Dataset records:
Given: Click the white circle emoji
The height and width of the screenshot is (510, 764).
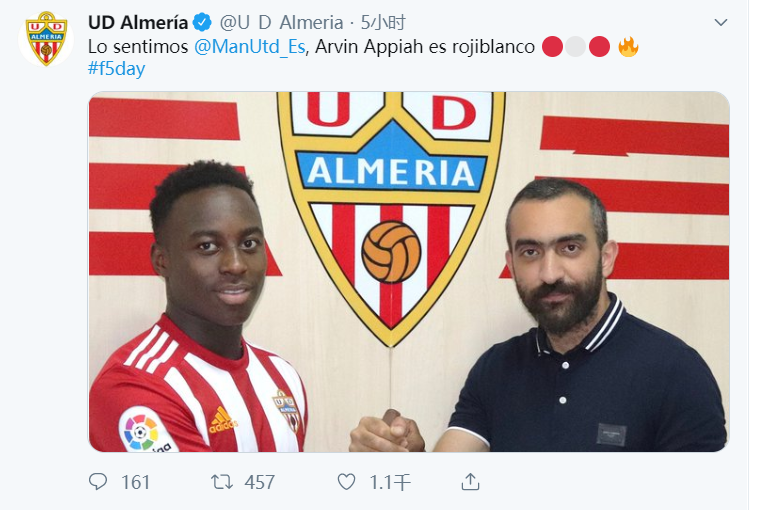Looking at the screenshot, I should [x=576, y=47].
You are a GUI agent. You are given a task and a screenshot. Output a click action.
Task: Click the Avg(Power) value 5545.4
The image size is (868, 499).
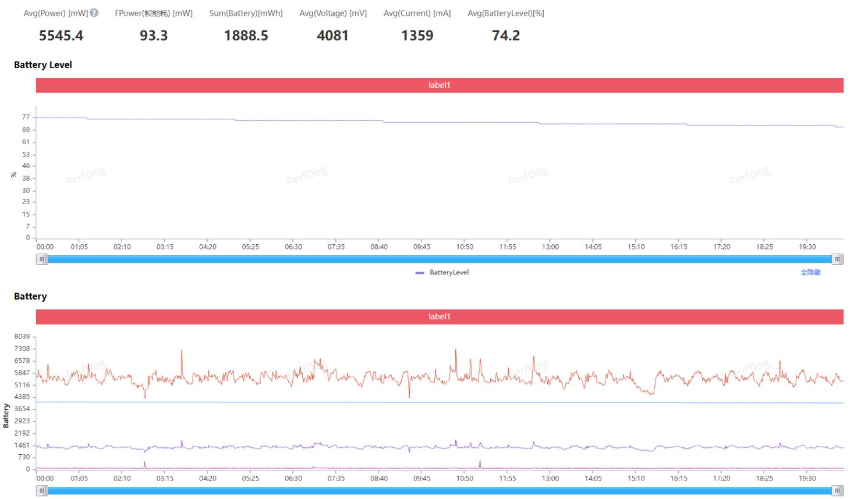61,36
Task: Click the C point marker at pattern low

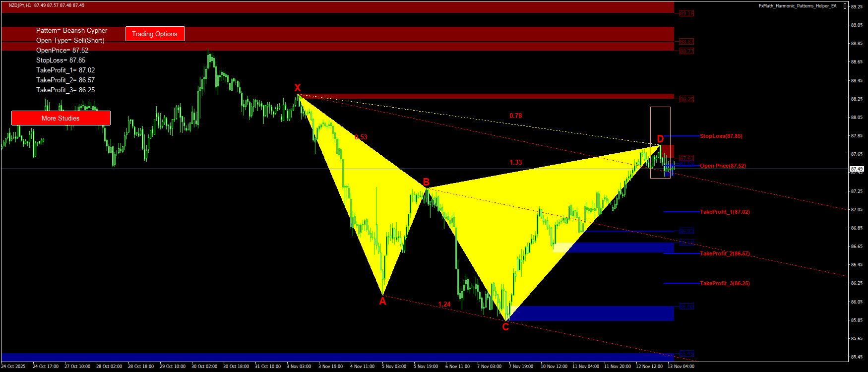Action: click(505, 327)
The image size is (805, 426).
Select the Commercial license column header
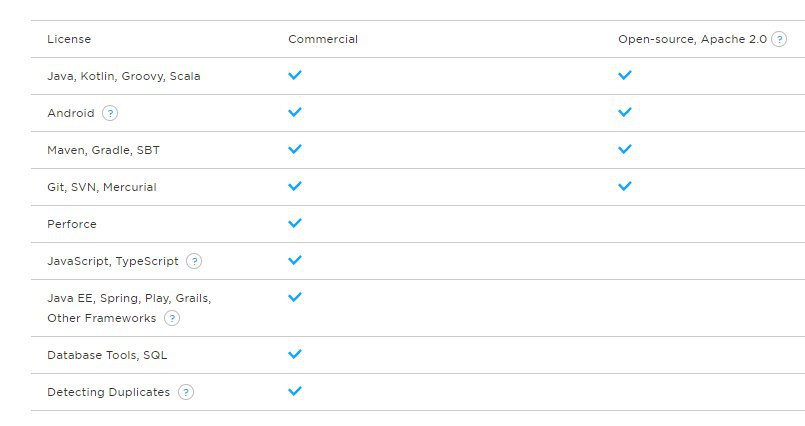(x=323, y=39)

Work order ▸ From the line containing "Task: Click the Avg(Power) value 5545.4" through the final line of the records, write out each line exactly, and include no pictures.

Solution below ▸
Task: Click the Avg(Power) value 5545.4
The image size is (868, 499).
61,36
Task: Click the C point marker at pattern low

Action: click(505, 327)
The image size is (805, 426).
Select the Commercial license column header
(x=323, y=39)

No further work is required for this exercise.